My fear was thunderous and roaring just like the prayers, the music, the noise. A typhoon of emotion surged over me. I let fear and anxiety take refuge in my ribcage, and I let them absorb my silent composure like a parasite. I remember it so vividly – the fear of judgment. The fear of rejection. The fear of damnation.

                                    I don’t want to go downstairs.

The sanctuary that was my mind began to bend and morph into a cloud of complete distress. I remember my ears pulsing. I remember my legs wobbling as I stood. I remember how difficult it was to breathe without choking or hiccupping. I remember speaking but no one listening. I tried to say, “I need to leave. Take me home,” but my words were trapped beneath the lump in my throat again. I pleaded with my eyes. My mother sat beside me still, eyes closed, fingers clasped tightly in prayer. She couldn’t hear me. I just needed her to hear me. Then maybe she would understand.

                                    I don’t want to go downstairs.

 I remember being told how I was supposed to feel by a man that could barely remember my name, his unfamiliar hands holding mine, as he prayed over a pain he couldn’t feel. I wanted to run. I didn’t want this prayer. I didn’t ask for this. “Father god...please touch her spirit...” I remember the concerned eyes of my parents, my grandmother, and onlooking churchgoers. “...She is so overwhelmed by your presence...please help her to understand...” No, that isn’t it all. My eyes ran from their confused and invasive stares.

                                                Please, don’t make me go.

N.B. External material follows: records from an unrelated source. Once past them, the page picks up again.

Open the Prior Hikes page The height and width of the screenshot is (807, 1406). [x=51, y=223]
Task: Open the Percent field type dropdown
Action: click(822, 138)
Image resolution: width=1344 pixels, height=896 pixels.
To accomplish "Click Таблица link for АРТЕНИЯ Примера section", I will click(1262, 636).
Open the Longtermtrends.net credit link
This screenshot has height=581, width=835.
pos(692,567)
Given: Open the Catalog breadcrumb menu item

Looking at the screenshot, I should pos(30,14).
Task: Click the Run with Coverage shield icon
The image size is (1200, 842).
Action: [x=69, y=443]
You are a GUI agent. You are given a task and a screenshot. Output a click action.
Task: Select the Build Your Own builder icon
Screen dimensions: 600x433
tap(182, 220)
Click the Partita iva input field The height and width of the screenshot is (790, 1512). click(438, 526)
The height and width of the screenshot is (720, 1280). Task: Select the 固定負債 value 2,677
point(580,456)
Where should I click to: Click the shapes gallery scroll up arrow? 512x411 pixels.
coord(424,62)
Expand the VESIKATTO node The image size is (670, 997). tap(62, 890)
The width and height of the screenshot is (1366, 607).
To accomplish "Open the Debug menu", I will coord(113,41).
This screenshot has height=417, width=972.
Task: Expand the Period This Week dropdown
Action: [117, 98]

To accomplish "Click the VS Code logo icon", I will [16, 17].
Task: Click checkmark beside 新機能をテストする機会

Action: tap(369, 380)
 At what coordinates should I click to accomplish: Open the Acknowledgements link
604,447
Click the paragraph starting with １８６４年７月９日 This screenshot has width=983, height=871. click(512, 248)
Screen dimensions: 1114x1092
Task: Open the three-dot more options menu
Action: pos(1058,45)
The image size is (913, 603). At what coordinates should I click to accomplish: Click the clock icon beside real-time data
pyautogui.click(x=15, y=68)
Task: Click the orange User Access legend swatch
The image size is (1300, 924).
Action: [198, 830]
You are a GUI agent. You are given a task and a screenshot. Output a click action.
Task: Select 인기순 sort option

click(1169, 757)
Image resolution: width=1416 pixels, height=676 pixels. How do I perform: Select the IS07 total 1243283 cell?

Shame followed closely behind me as I turned to leave the room. I remember my knees growing weaker with every step. I couldn’t breathe and I couldn’t stop the flow of tears. I searched for a place to hide, so I wouldn’t have to play pretend anymore. There was only one place to go for privacy. The bathroom was tiny and dimly lit as I shut the door. I grimaced at myself in the mirror. I could feel the smiling man and the smiling woman behind me. I could feel their hands on my shoulders, their eyes soft but their words sharp. My eyes were already swollen and red. I tried to quiet the sobs because I knew someone was always listening. Always watching. Always judging. But there is no one else here to judge me but my own reflection. A knock at the door jolts me back to reality. “Your mother’s in the car. We’re about to leave.” I dreaded facing them. What would they say? What do I tell them? My tears continue to pour out of me even as we pull out of the cramped church parking lot. My seatbelt stings my arm as I settle in my seat, the metal searing hot from baking in the summertime heat. The car drive home is silent and long, until my dad decides to listen to Gospel music on the radio. Somehow it doesn’t help.

We’re nearly home when he finally asks me, “Jay, are you okay?” and I look up to meet his eyes in the rearview mirror. I can almost feel myself shatter under his worried gaze. My mother turns her head to look at me, her eyes soft and wide. At least they seem concerned. My brother is sitting beside me with his eyes shut and his earbuds in, completely unbothered. “I’m fine,” I say quietly before turning away. I can finally breathe clearly, but the tears keep coming anyway. I catch a glimpse of myself in the car window and wish to reflect everything they want me to be.

We arrive home and I rush to the shower, hoping to cleanse the embarrassment from my mind. I crawl into bed afterwards, and I dream. I dream an imperfect existence. I dream of blue skies punctured pink, bleeding creamsicle orange hues. I dream my father’s disappointment. I dream my mother’s prayers. I dream my brother’s indifference. I dream of the splintered pews that prick my fingertips. I dream of sideways smiles and empty stares. I dream my fear of failure. I dream of self-acceptance. I dream of fragmented mirrors, glass shards, and my own golden-dipped fingertips, reaching for a place I may never see.